BEGIN
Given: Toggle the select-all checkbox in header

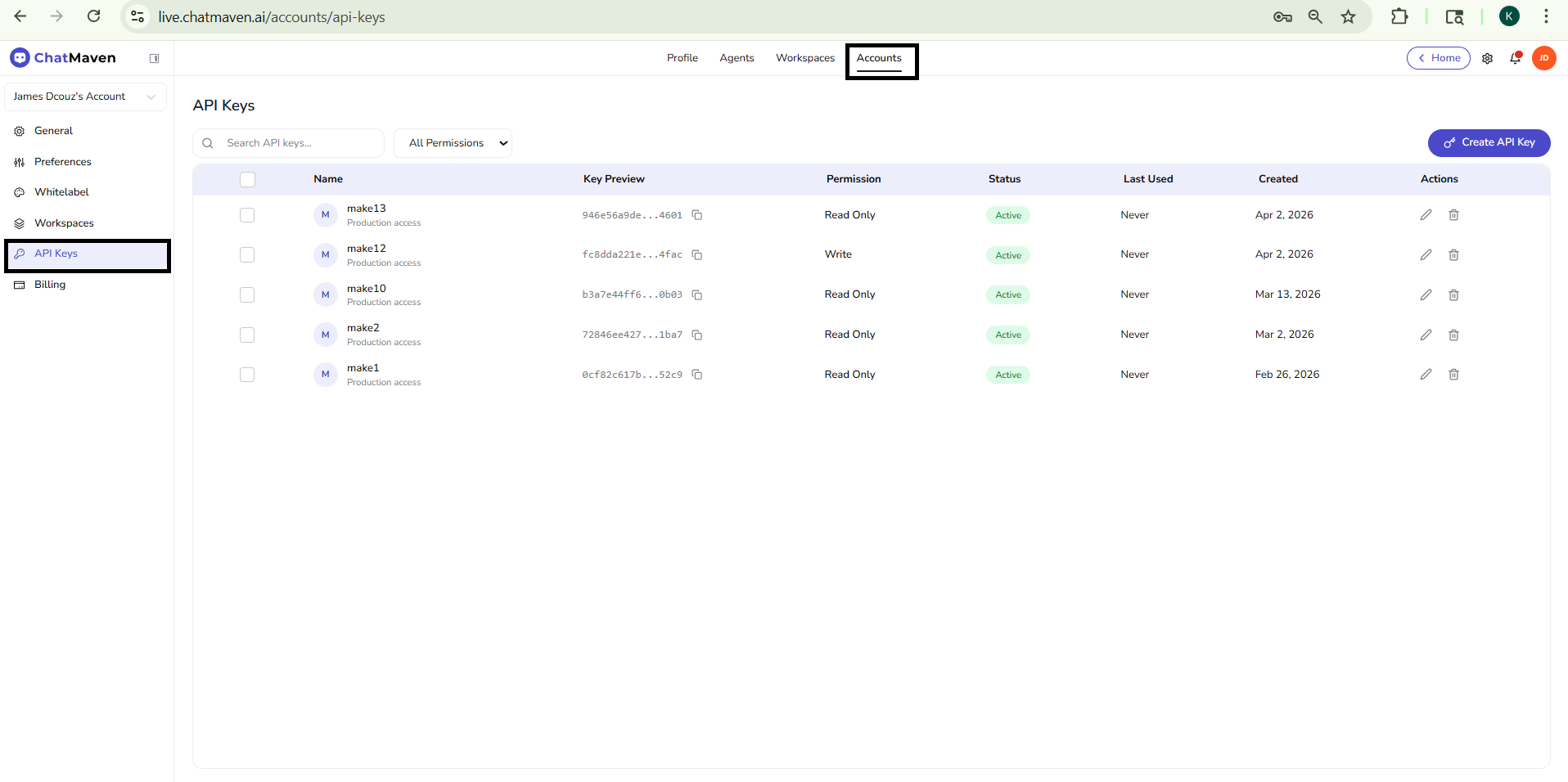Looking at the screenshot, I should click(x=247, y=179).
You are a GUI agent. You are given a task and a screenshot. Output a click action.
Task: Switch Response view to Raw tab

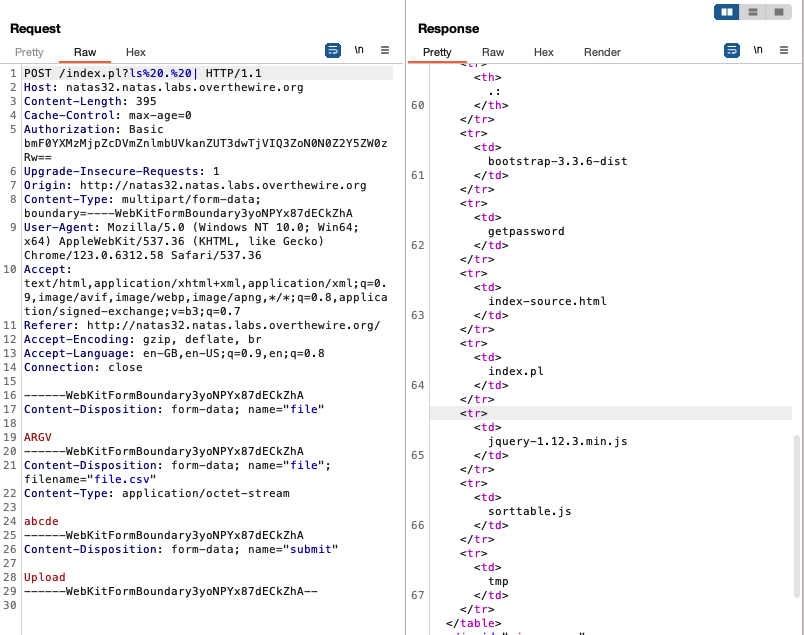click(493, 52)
END
BEGIN
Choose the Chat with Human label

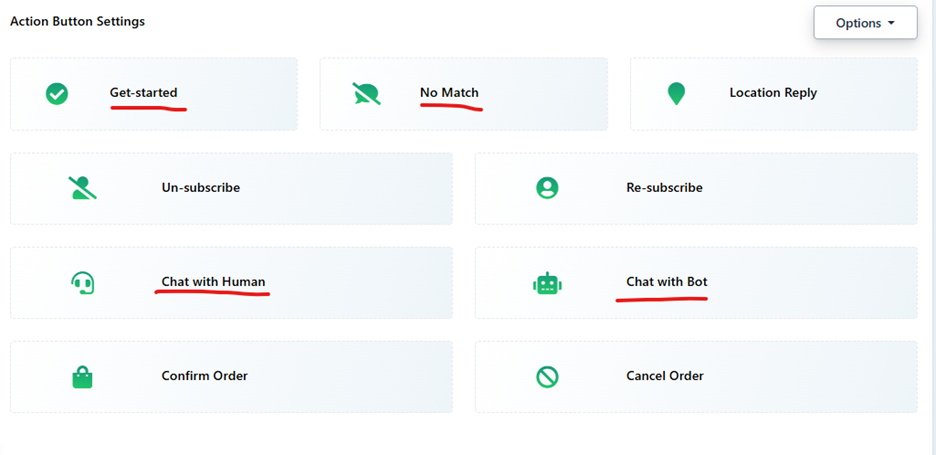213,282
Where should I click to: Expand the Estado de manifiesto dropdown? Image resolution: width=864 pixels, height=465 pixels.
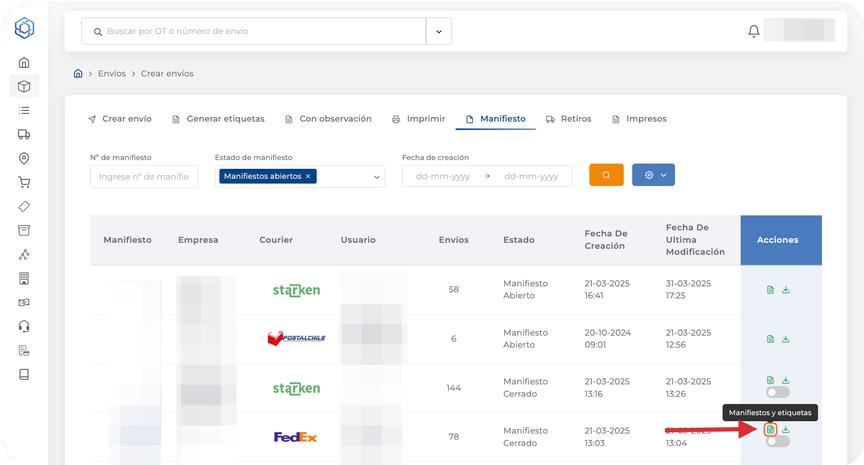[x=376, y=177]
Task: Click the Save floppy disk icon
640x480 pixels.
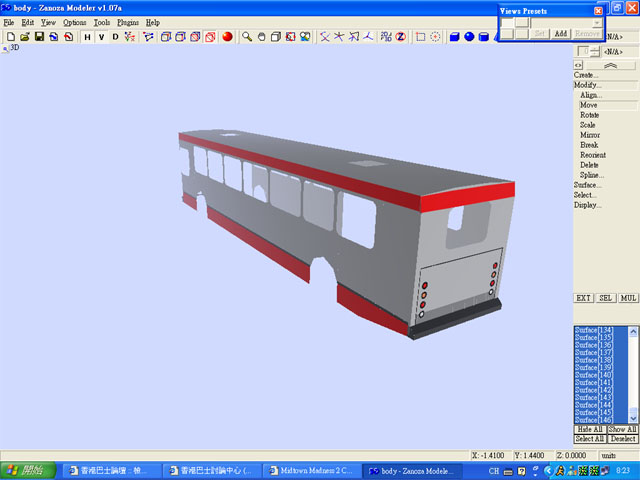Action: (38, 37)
END
◆ **Exercise instructions**: Give the data lines starting with the line that contains "Given: Toggle the" and going on through the line that contains "click(493, 52)" as a JSON list of strings, one string per line. Skip blank lines and leave the pictures out.

◆ **Result below**:
[
  "Given: Toggle the select-all checkbox in header",
  "Looking at the screenshot, I should click(x=247, y=179).",
  "You are a GUI agent. You are given a task and a screenshot. Output a click action.",
  "Task: Switch Response view to Raw tab",
  "click(493, 52)"
]